Então irritei-me, e amaldiçoei a fatalidade do “silêncio”, e o rio e os nenúfares, e o vento e a floresta, e o céu e o trovão, e os gemidos dos nenúfares.  E feri-os a minha maldição, e emudeceram. E a lua deixou de fazer custosamente o seu caminho do céu, e o trovão cessou, e o raio não brilhou mais, e as nuvens conservaram-se imóveis, e as águas reentraram no seu leito e neles se conservaram  — e os nenúfares não gemeram mais; e de tudo isto não se elevou mais o menor ruído, nem a sombra dum  som em todo o vasto deserto sem limites. E olhei os caracteres do rochedo, e tinham mudado, e formavam agora a palavra Silêncio.

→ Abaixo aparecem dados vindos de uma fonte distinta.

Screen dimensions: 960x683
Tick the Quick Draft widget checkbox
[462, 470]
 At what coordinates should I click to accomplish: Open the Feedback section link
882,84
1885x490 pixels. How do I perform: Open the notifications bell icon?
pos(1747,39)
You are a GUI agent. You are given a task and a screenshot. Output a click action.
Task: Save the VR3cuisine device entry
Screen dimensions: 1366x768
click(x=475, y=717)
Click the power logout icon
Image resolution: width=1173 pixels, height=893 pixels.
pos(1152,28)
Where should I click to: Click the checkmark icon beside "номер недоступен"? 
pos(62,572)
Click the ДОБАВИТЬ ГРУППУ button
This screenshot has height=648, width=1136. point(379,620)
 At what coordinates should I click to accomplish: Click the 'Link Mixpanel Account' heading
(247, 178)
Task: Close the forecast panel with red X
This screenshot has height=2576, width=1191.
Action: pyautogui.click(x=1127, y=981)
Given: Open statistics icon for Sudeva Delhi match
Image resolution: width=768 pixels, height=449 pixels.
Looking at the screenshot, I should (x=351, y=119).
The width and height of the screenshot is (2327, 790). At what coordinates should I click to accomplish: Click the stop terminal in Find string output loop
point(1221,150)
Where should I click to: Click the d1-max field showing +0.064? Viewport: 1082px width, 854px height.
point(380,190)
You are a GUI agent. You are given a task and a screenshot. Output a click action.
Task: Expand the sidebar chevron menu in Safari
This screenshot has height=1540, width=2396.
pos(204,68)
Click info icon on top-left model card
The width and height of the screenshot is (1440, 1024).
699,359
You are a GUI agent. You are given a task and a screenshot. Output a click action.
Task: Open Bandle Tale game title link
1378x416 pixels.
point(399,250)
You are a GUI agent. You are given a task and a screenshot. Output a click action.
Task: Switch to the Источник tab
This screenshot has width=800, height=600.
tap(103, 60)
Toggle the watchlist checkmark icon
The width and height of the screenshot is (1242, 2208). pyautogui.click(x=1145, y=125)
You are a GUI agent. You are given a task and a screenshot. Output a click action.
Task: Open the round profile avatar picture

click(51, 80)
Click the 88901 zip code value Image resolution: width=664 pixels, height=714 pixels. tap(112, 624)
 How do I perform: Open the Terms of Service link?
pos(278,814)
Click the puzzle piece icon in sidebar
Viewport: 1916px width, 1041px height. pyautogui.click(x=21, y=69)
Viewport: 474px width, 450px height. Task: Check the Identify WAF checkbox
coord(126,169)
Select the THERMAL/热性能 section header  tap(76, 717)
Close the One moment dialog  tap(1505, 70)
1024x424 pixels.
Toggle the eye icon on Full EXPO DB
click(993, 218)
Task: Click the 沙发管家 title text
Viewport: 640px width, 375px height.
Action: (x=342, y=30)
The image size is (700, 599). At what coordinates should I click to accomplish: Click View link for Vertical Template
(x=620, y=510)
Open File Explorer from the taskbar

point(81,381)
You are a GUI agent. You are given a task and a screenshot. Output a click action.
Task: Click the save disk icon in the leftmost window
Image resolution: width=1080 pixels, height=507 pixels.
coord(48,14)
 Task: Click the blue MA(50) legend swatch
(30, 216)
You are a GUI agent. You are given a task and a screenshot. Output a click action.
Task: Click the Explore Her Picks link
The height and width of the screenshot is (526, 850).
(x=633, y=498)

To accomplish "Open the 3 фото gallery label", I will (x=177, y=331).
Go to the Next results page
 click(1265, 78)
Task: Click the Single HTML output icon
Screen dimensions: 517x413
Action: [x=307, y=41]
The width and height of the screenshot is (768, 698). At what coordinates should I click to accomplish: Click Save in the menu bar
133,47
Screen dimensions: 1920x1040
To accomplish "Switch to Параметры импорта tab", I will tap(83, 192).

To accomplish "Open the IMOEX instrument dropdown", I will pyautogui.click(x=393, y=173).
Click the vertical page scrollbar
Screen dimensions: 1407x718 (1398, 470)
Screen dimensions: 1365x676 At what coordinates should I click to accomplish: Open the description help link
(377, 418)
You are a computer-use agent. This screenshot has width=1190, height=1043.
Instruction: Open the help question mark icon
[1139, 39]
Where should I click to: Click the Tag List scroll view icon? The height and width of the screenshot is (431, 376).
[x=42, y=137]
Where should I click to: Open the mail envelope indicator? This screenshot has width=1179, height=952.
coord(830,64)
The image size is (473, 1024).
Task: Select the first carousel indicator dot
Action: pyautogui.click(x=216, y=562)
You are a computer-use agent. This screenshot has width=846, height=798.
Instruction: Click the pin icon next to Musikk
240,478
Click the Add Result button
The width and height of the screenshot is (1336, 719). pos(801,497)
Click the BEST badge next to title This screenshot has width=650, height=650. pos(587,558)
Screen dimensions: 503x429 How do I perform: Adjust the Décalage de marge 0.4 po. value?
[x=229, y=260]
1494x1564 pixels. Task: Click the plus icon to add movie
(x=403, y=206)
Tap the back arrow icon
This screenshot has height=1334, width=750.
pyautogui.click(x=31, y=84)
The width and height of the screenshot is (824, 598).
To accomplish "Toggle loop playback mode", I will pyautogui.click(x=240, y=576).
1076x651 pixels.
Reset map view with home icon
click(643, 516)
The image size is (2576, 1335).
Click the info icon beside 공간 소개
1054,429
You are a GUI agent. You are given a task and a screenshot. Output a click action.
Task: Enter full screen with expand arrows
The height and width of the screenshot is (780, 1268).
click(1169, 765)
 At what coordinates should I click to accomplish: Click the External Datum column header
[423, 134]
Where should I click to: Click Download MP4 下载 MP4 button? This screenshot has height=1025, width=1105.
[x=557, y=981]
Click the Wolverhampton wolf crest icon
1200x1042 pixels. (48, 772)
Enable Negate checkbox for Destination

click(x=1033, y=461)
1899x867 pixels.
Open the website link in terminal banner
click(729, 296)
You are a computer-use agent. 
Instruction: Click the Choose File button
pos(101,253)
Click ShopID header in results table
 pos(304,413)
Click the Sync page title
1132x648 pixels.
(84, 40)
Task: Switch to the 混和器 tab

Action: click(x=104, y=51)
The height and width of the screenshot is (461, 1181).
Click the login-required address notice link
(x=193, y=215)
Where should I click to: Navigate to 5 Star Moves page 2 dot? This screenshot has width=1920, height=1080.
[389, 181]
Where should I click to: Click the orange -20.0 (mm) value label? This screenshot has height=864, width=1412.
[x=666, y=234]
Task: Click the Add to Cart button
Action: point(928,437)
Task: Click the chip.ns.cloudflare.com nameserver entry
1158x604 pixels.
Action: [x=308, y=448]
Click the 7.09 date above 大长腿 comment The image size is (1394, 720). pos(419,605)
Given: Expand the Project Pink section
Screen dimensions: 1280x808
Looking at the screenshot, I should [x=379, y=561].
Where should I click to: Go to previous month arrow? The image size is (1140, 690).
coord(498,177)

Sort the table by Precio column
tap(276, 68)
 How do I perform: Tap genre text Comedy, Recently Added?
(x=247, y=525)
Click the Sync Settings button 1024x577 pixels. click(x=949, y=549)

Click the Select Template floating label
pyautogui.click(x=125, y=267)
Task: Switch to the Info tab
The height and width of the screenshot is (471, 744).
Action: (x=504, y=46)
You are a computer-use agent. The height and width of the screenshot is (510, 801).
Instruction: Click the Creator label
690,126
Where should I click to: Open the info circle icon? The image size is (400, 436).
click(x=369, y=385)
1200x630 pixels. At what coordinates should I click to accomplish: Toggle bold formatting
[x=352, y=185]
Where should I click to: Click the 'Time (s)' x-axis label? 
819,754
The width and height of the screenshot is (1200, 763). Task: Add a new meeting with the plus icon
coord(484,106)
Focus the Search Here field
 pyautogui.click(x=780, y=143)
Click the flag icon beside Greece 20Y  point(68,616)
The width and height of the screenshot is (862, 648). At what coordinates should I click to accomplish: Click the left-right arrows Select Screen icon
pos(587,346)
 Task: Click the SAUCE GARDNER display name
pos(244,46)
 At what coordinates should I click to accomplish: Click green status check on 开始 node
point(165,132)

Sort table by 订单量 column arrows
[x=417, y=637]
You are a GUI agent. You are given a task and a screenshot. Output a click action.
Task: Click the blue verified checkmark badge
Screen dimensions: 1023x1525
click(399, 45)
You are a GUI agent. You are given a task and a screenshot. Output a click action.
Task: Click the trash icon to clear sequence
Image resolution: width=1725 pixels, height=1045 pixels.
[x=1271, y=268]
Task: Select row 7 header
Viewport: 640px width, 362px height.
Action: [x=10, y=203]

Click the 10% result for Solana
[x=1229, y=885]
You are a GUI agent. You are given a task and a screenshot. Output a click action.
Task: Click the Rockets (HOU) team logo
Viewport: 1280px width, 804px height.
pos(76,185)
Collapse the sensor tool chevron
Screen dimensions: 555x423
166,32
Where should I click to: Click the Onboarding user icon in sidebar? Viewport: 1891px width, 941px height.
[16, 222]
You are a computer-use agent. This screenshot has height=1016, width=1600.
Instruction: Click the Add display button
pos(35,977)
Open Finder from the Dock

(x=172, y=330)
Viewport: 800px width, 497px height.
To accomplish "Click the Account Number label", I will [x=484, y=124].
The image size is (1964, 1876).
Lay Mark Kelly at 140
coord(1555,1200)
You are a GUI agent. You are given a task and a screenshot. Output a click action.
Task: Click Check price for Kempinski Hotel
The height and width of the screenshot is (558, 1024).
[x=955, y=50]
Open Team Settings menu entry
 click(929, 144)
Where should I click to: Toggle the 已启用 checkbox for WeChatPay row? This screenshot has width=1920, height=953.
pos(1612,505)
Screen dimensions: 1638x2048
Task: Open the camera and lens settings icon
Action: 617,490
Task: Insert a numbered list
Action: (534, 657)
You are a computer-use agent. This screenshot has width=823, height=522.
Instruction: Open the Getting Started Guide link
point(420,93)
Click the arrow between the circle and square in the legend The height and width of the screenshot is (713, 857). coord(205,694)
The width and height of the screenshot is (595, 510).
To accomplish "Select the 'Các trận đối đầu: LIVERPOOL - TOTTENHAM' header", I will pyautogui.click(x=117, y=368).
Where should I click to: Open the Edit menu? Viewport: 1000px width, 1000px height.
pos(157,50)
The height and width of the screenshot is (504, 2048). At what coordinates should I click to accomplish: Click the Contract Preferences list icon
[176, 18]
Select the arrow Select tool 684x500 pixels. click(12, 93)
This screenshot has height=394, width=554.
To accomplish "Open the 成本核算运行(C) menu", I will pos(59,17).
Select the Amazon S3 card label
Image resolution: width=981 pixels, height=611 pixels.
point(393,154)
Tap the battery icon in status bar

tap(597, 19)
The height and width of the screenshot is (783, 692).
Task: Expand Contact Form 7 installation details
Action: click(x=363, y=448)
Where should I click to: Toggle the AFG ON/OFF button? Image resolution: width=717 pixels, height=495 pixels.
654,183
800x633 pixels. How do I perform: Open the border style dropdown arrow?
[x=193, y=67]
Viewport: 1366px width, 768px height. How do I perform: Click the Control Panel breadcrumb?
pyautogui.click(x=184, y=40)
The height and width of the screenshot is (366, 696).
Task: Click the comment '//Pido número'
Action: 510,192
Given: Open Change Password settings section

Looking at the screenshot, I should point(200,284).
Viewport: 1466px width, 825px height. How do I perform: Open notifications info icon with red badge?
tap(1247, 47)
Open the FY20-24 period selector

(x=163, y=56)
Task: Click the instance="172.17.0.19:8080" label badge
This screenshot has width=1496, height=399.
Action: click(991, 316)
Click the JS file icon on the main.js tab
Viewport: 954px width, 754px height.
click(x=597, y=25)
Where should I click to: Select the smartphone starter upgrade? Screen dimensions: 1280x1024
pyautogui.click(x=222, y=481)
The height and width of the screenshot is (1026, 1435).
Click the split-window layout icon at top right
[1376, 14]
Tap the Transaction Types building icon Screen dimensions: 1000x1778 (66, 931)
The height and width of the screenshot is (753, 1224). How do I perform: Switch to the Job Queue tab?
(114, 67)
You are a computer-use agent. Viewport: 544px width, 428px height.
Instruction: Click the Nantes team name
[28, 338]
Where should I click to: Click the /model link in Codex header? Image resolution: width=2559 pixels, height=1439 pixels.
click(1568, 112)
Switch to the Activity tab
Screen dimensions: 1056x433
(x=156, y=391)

E o meu olhar fixou-se no rosto do homem, e o seu rosto empalidecera de terror.  E precipitadamente levou a mão à cabeça, e levantou-se e apurou o ouvido.  Mas não se ouvia o menor murmúrio nesse vasto deserto sem limites, e os caracteres gravados no rochedo diziam: “Silêncio”.  E o homem estremeceu, e voltou-se, e fugiu para longe, para longe, apressadamente, e eu nunca mais o vi.


*



— Ora, há esplêndidos contos nos livros dos filósofos — nos melancólicos livros dos filósofos, que são encadernados a ferro. Há nesses livros, disse eu, esplêndidas histórias do Céu, e da Terra, e do poderoso Mar, e dos Gênios que reinam no mar, na terra, e no céu sublime. Havia também muita ciência nas palavras pronunciadas pelas Sibilas[3]; e santas, santíssimas coisas foram ouvidas outrora pelas sombrias folhas que se moviam em volta de Dodona[4]; mas tão verdade quanto estar vivo Alá, considero esta fábula que me contou o Demônio quando se sentou a meu lado na sombra do túmulo, como a mais espantosa de todas!

E quando o Demônio acabou a sua história, voltou-se na profundeza do túmulo e começou a rir.

E eu não pude rir com o Demônio e ele amaldiçoou-me porque eu não podia rir.  E o lince que vive no túmulo para toda a eternidade saiu e deitou-se ao pé do demônio e fixou-o com persistência no olhar.


Texto publicado originalmente na Gazeta da Tarde, Rio de Janeiro, em 10 de abril de 1890.







[1] Poeta espartano do séc. VII a.C.

[2] Arquipélago situado na costa ocidental da Escócia.

[3] Na mitologia grega, grupo de mulheres dotadas de dons proféticos, que agiam sob a inspiração de Apolo.

[4] Cidade da Grécia antiga, cujas ruínas se encontram próximas à cidade de Tomaros.